Instructions for the task: Convert everything from the line containing "Click author name Mohammod Arafat" down to the line containing "The image size is (1200, 657). 392,568" in the entries below into a Markdown table with the columns Row and Entry Line. Give each non-blank line its own numbered row and leave out blank lines.

Start of Supplied information

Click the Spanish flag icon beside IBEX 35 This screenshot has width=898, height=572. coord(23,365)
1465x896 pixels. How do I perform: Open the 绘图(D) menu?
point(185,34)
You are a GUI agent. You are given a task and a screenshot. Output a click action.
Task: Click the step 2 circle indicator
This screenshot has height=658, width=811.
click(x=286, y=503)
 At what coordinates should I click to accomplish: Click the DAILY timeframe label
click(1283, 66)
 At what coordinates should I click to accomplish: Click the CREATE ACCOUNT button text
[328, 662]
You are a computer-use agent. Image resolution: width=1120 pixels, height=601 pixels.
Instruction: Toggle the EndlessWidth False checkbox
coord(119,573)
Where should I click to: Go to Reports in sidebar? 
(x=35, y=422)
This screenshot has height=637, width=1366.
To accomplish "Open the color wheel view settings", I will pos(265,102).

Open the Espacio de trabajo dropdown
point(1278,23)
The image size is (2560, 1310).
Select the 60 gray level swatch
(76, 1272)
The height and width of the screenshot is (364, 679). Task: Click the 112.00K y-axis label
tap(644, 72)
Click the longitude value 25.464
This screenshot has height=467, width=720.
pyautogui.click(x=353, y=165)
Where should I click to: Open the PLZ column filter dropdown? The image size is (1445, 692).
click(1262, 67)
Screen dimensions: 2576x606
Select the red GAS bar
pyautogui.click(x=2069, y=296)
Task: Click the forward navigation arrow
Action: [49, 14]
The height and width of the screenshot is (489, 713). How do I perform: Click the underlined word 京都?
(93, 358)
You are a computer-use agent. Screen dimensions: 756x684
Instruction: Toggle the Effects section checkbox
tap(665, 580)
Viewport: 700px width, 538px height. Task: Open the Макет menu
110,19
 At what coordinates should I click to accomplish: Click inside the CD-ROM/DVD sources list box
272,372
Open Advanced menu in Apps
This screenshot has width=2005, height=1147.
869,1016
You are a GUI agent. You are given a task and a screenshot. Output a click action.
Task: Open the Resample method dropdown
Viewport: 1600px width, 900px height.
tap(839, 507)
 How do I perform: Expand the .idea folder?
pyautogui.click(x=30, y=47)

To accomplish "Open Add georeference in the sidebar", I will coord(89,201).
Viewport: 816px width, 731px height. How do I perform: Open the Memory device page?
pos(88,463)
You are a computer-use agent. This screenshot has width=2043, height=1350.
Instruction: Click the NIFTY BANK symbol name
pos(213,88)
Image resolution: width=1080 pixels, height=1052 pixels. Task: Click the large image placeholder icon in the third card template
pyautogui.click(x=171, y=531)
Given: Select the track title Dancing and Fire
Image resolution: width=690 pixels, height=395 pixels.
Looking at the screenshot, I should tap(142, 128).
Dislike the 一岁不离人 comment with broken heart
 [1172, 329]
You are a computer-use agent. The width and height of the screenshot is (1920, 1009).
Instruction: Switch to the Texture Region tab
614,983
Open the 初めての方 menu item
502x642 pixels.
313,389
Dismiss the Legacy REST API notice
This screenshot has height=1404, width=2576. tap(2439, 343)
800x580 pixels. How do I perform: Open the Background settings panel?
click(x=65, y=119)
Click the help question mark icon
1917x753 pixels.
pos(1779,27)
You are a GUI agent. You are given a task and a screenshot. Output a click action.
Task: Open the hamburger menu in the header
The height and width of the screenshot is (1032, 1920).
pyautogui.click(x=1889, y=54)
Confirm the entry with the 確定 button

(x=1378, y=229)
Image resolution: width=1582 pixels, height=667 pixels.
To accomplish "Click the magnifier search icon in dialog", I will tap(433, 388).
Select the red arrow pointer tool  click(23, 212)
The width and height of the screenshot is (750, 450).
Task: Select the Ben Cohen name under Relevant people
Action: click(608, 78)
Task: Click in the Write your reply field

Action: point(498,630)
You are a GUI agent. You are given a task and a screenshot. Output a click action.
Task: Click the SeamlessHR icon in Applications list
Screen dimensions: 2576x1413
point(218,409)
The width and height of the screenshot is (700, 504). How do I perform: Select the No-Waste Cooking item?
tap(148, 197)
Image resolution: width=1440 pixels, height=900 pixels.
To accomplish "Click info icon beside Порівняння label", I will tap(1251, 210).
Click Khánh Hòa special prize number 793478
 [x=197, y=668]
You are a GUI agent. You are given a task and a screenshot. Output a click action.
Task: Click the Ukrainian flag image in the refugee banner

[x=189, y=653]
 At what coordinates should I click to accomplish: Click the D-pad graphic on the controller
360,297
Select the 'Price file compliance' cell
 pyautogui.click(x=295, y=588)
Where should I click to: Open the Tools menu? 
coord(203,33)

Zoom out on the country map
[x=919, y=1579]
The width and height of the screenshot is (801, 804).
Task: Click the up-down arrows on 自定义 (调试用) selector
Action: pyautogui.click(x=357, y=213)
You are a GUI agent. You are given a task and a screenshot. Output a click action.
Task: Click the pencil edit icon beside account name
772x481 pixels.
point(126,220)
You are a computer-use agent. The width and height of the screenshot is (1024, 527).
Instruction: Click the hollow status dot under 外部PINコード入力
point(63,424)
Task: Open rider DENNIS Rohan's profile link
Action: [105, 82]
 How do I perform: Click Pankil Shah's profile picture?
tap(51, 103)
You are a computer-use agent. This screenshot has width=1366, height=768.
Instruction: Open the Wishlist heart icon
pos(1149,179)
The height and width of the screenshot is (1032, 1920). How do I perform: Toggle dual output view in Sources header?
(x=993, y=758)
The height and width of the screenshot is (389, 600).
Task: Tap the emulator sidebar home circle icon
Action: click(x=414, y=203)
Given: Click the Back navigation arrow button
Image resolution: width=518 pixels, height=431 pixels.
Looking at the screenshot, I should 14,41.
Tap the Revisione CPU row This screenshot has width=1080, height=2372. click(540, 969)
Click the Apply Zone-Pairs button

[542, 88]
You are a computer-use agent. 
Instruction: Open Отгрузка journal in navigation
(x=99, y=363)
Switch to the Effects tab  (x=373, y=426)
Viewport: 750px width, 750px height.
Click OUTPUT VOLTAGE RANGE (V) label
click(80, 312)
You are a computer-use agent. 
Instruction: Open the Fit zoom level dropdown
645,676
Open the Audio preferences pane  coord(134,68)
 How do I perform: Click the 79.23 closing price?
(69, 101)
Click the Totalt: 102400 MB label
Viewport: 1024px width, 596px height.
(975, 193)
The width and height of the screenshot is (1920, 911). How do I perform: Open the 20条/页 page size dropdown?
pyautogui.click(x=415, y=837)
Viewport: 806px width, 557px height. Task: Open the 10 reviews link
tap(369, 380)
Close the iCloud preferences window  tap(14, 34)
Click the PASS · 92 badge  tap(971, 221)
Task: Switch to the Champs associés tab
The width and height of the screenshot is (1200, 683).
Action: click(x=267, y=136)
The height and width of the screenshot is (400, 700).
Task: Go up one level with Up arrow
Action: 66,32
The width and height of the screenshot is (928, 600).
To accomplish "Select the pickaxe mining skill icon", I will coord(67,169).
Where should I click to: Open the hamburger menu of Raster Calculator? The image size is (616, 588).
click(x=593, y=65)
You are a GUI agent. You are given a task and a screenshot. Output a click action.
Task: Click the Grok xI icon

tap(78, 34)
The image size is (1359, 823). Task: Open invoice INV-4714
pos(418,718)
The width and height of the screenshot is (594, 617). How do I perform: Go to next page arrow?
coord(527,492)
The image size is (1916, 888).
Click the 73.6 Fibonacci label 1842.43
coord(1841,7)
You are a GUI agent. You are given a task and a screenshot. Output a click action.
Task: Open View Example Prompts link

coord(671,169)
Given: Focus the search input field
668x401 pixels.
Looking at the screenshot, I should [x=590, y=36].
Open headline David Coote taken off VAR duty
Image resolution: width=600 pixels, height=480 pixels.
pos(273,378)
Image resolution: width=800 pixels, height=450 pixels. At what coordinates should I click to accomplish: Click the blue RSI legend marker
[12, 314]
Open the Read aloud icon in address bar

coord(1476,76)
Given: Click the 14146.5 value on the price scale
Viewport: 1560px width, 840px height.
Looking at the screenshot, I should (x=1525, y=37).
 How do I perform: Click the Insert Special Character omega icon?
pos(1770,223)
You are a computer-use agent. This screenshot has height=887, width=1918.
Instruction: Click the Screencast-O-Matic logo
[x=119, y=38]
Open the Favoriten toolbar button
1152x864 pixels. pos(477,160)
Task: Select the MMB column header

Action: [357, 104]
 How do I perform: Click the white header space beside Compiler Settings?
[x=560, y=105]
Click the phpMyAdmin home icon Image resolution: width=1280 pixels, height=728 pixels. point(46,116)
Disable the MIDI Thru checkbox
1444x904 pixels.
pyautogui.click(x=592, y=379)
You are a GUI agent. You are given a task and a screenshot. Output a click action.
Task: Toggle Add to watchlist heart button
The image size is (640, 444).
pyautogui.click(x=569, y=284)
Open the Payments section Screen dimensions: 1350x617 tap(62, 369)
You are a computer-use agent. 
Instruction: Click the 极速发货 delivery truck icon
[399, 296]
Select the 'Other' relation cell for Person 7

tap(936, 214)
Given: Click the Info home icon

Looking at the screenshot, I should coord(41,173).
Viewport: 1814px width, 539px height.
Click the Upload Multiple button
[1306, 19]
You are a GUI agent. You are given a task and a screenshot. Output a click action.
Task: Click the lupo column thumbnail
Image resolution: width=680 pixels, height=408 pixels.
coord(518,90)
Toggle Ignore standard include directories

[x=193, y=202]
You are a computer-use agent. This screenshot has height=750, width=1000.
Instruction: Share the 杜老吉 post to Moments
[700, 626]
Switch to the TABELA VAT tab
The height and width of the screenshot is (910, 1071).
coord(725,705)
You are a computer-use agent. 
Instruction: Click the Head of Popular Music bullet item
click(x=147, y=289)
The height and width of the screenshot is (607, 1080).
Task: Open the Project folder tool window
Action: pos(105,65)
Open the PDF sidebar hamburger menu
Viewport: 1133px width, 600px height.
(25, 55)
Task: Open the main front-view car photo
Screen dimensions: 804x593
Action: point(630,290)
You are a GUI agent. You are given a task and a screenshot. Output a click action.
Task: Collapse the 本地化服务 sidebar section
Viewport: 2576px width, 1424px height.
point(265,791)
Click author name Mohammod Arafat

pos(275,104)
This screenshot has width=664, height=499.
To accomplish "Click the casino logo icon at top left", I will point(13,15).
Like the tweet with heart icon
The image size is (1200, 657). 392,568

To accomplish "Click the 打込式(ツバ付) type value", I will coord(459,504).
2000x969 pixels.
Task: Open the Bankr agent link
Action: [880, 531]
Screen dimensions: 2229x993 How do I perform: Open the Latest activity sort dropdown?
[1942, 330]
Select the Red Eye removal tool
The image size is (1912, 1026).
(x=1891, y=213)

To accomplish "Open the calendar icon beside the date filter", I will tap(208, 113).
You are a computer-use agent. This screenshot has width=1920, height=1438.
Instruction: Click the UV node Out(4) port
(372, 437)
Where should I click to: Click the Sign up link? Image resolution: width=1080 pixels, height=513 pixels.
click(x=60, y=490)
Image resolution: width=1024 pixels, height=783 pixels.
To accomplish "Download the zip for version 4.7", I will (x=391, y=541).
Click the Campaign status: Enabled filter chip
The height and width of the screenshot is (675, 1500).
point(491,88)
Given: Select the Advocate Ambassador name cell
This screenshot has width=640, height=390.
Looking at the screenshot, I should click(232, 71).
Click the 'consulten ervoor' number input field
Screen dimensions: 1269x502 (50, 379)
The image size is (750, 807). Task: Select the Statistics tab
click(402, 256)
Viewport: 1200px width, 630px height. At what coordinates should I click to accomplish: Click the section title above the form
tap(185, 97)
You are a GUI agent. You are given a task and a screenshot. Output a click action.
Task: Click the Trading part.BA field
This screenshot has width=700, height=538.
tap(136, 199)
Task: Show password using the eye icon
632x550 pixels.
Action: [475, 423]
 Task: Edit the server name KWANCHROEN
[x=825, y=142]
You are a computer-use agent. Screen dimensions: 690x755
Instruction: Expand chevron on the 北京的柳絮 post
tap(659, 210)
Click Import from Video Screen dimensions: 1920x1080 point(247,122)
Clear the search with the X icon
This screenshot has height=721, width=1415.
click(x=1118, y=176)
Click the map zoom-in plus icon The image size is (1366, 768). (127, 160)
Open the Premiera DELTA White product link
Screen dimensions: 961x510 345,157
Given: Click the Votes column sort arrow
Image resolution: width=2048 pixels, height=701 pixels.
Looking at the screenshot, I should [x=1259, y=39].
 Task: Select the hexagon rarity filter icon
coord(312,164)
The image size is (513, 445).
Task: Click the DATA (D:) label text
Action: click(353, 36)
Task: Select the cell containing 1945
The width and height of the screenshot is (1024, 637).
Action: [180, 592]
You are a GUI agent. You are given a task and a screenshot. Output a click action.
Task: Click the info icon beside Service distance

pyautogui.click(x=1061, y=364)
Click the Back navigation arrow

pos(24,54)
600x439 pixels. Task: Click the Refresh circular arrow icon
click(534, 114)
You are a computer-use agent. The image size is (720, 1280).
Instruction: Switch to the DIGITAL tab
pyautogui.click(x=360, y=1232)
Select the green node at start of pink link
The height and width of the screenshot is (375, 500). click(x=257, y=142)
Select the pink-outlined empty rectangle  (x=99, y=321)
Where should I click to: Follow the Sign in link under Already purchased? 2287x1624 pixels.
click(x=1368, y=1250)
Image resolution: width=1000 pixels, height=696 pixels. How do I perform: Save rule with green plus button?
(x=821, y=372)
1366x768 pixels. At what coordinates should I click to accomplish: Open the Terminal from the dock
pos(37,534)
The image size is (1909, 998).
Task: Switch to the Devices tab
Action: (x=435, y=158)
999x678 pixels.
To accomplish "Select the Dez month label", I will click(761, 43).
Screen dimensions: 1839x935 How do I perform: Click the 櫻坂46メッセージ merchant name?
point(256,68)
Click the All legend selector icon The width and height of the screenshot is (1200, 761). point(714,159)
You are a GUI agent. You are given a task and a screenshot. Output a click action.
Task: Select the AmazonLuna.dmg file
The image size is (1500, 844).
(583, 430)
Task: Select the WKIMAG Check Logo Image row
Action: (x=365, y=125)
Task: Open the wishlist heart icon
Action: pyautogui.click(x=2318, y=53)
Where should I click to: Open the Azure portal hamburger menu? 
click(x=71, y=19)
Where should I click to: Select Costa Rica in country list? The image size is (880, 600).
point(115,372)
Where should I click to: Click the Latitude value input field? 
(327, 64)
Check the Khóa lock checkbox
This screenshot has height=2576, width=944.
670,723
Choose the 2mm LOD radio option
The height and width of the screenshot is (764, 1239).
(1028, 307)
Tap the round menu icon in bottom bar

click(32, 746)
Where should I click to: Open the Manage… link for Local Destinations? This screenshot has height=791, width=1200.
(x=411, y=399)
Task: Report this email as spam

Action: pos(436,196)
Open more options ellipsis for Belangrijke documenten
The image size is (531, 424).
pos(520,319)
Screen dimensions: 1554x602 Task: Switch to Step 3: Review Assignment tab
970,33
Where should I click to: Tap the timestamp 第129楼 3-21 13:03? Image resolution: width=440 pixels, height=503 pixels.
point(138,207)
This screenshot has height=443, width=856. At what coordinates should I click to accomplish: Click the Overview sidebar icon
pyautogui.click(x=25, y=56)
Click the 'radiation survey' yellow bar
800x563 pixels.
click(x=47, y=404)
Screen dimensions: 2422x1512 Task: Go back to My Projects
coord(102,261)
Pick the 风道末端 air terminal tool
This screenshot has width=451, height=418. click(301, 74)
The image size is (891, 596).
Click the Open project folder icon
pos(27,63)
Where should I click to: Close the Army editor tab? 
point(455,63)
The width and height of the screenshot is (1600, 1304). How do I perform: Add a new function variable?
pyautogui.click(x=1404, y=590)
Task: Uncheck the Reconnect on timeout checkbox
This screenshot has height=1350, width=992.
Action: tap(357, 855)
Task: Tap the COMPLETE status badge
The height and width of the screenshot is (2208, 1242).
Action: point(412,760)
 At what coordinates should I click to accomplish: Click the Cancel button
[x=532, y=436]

End of Supplied information

Written answer:
| Row | Entry Line |
|---|---|
| 1 | Click author name Mohammod Arafat |
| 2 | pos(275,104) |
| 3 | This screenshot has width=664, height=499. |
| 4 | To accomplish "Click the casino logo icon at top left", I will point(13,15). |
| 5 | Like the tweet with heart icon |
| 6 | The image size is (1200, 657). 392,568 |